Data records
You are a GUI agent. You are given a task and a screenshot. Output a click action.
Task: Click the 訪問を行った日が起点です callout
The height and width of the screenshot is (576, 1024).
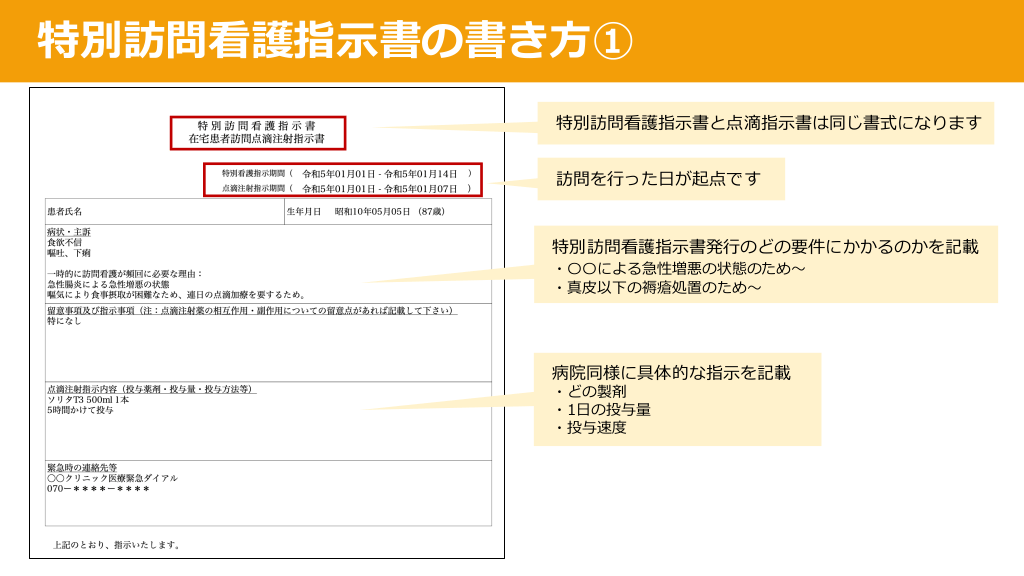pos(658,179)
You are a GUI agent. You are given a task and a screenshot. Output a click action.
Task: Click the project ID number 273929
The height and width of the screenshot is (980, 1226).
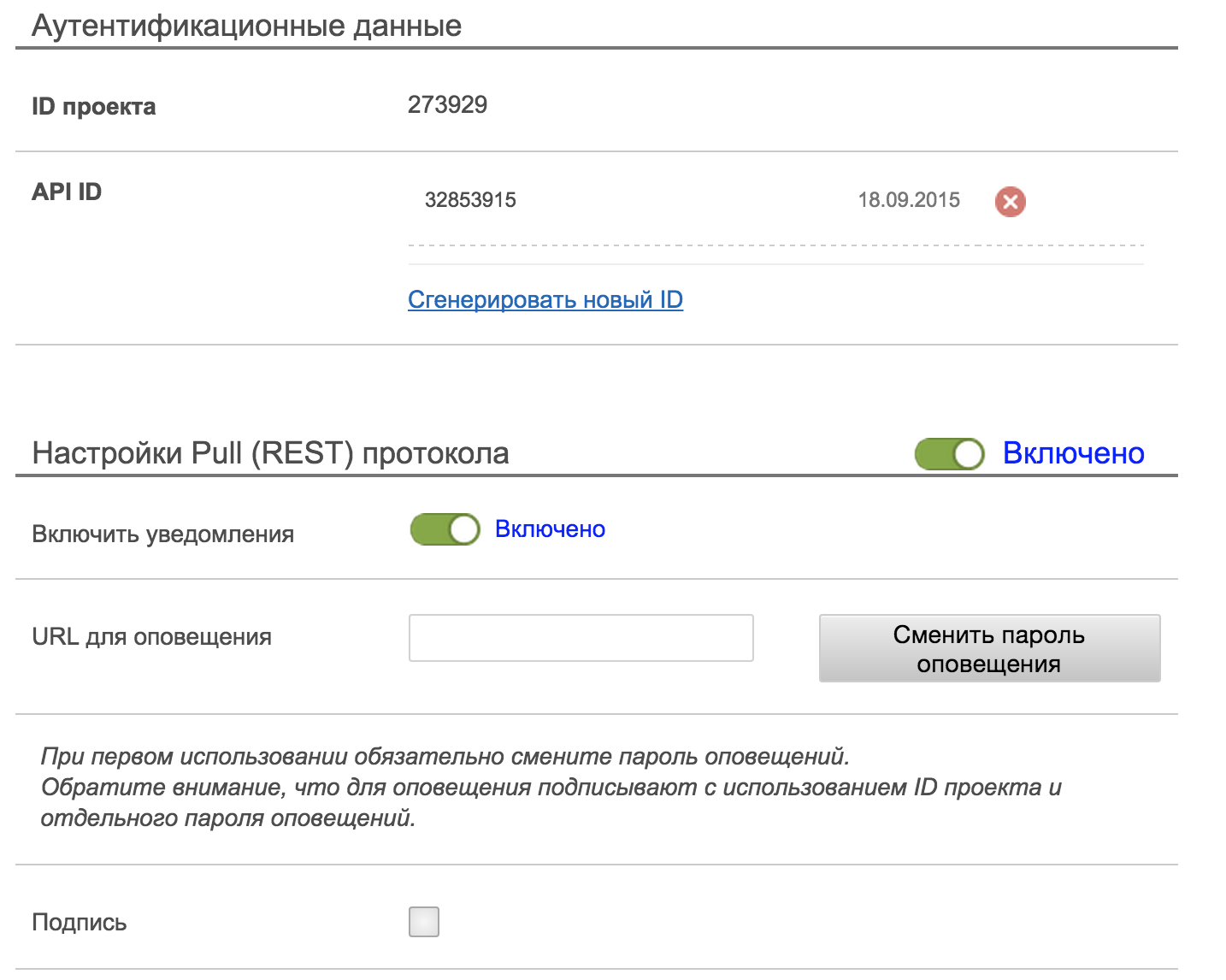point(447,105)
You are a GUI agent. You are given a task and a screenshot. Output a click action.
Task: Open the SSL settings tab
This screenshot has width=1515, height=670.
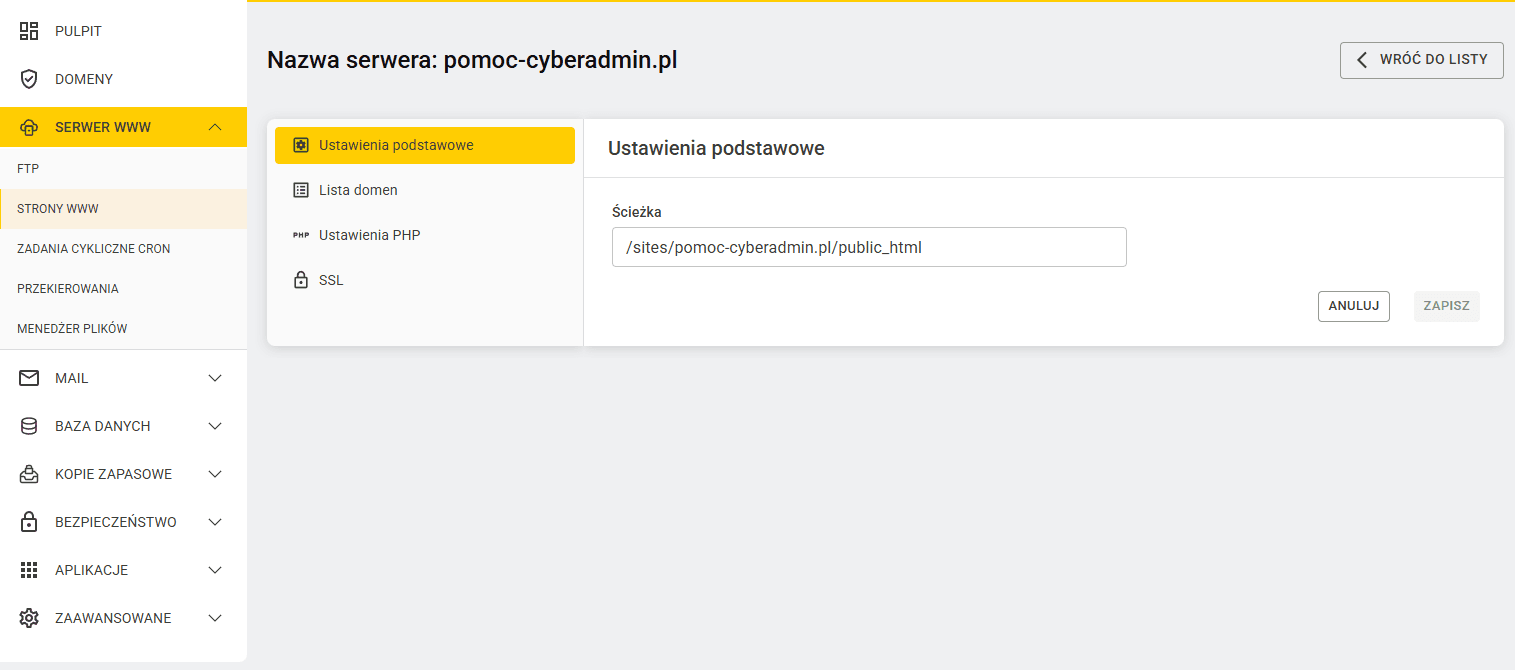(x=425, y=280)
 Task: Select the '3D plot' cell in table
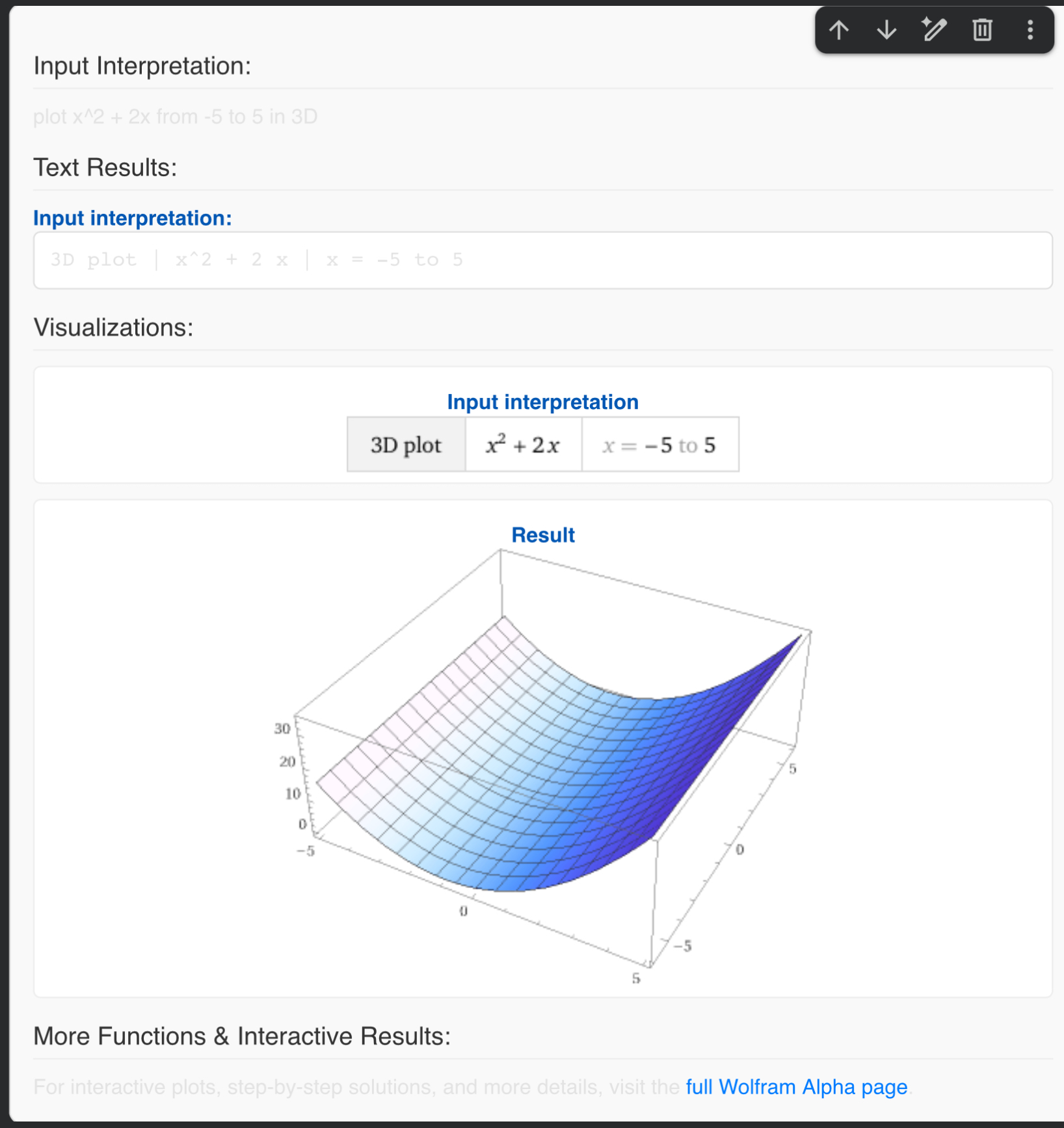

• ABOUT THIS EXERCISE
Taking the records above, print only and exactly the lines from the line with "Task: Click the 訪問を行った日が起点です callout" to the line with "Task: Click the project ID number 273929", both kept, and exclude pictures.

• SOLUTION FOR THIS TASK
Task: Click the 訪問を行った日が起点です callout
The height and width of the screenshot is (576, 1024).
pos(658,179)
You are a GUI agent. You are given a task and a screenshot. Output a click action.
Task: Click the project ID number 273929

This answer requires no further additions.